== Matériel fourni ==
■ ■ ■ ■

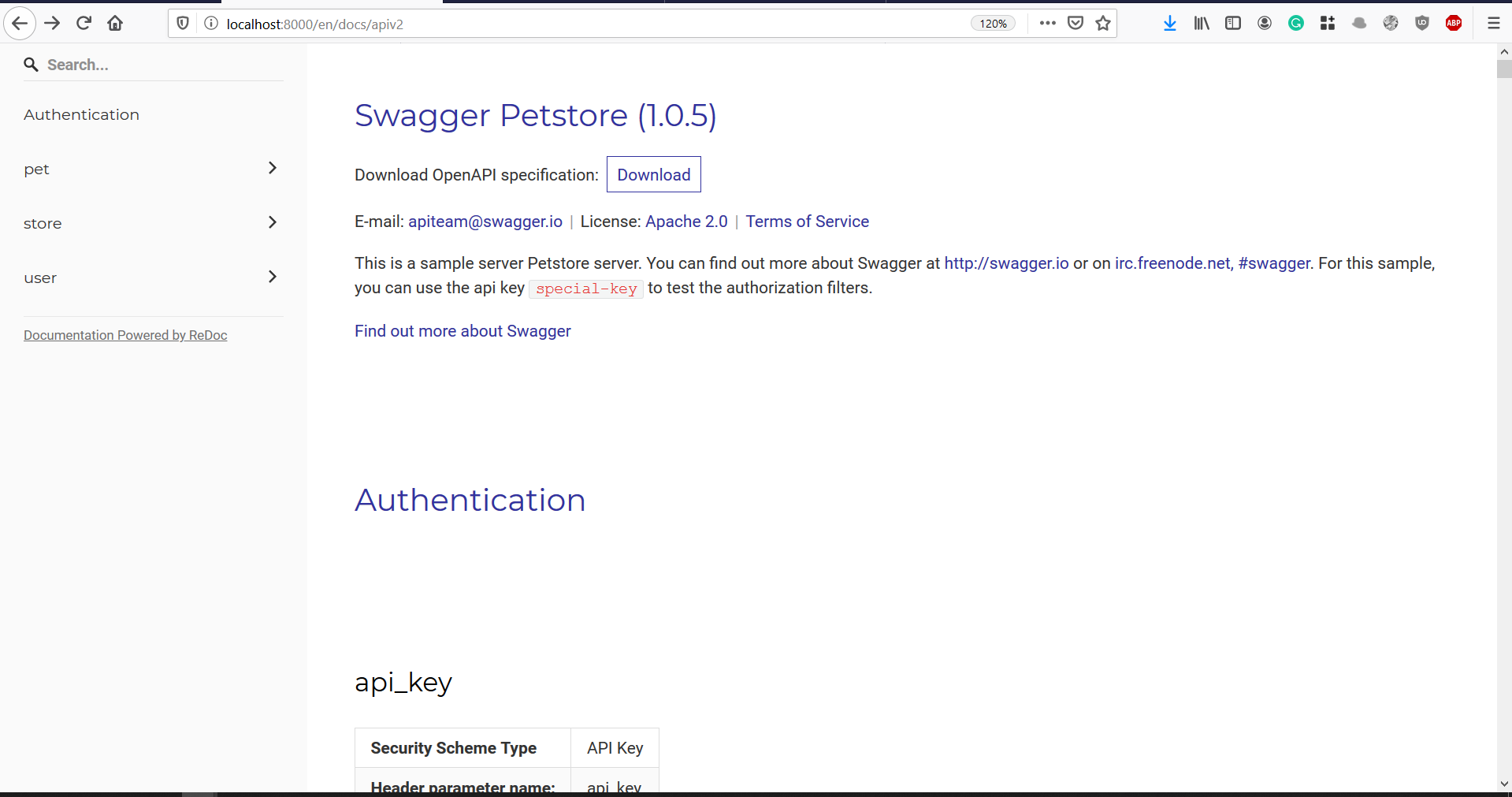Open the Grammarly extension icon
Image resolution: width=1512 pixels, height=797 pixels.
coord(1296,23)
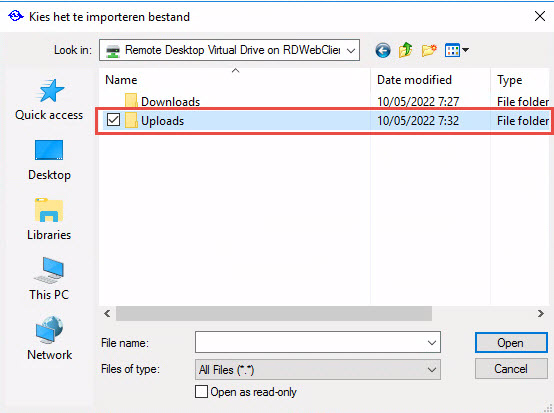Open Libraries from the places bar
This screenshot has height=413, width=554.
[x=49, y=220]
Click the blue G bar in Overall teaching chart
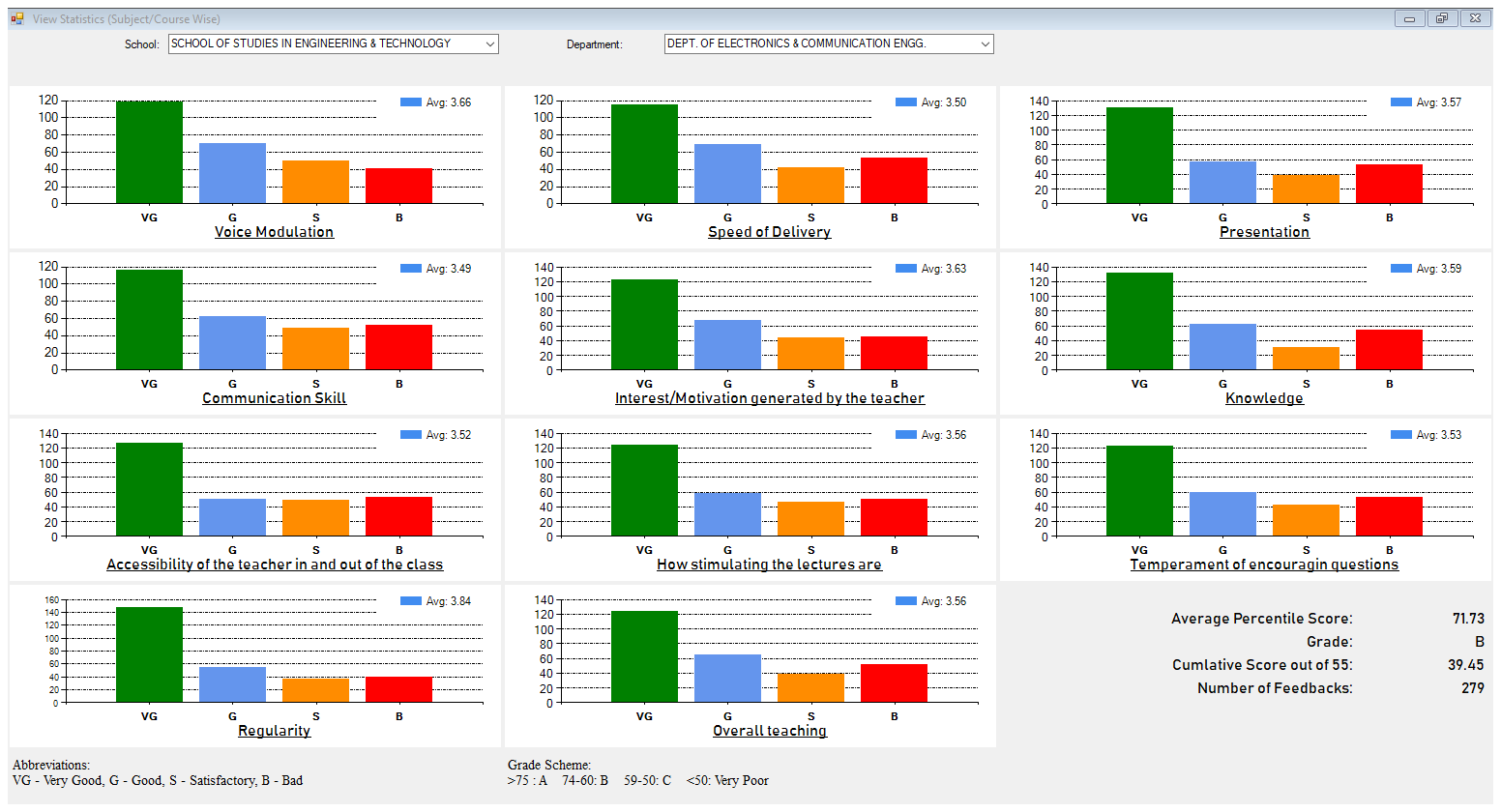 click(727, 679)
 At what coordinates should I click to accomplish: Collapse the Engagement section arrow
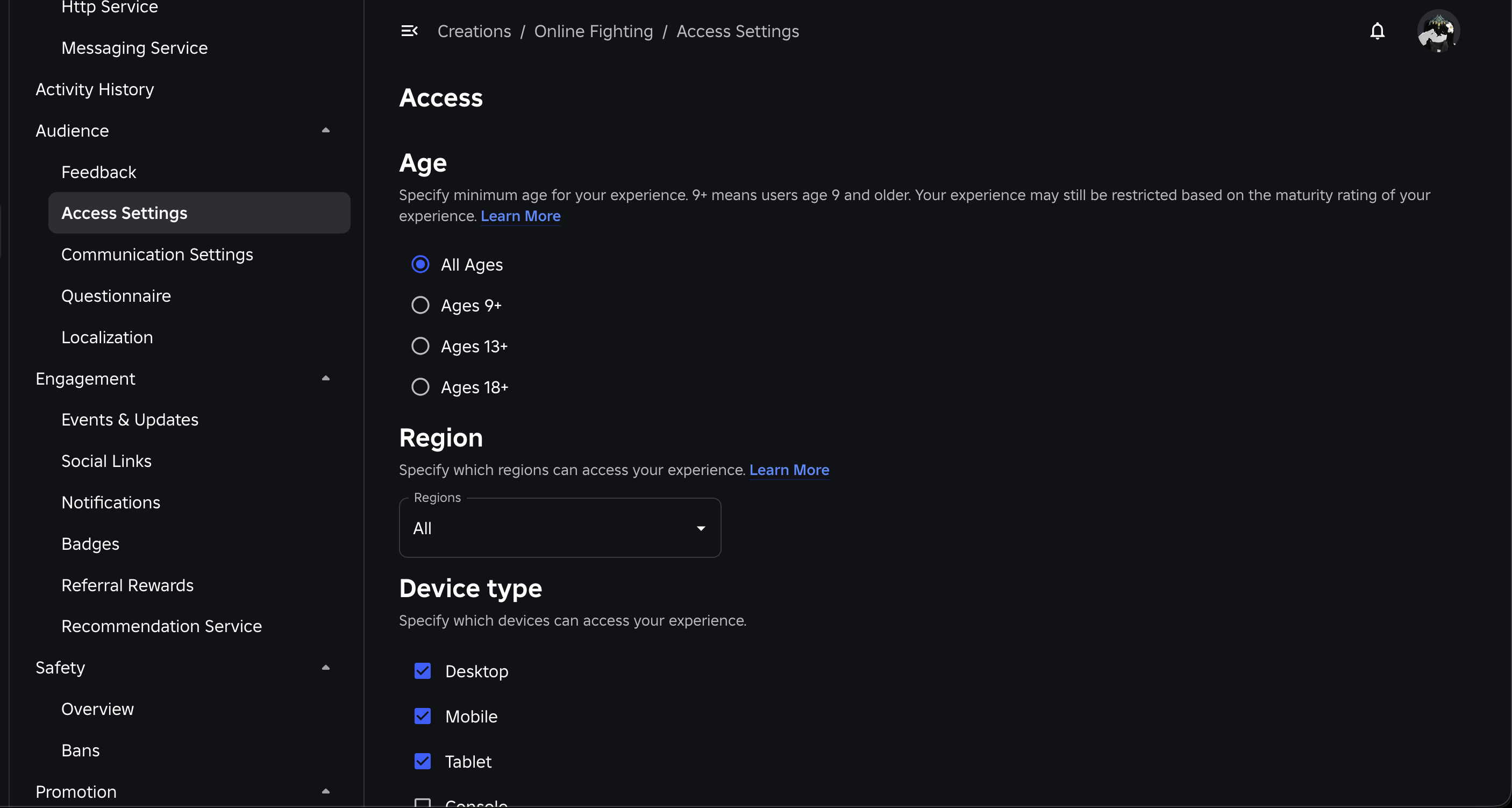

■ ■ ■ ■

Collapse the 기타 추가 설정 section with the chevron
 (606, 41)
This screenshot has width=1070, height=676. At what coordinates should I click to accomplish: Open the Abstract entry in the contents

■ ■ ■ ■

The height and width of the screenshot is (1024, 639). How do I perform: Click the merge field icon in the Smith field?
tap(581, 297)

■ ■ ■ ■

Reproduisez fidèlement la partie du matériel qui s'ouvre sur la ligne contenant "The height and" et se clôt sur la ligne contenant "tap(581, 297)", ces deux lignes incluses.

== Résultat ==
The height and width of the screenshot is (1024, 639). How do I perform: Click the merge field icon in the Smith field?
tap(581, 297)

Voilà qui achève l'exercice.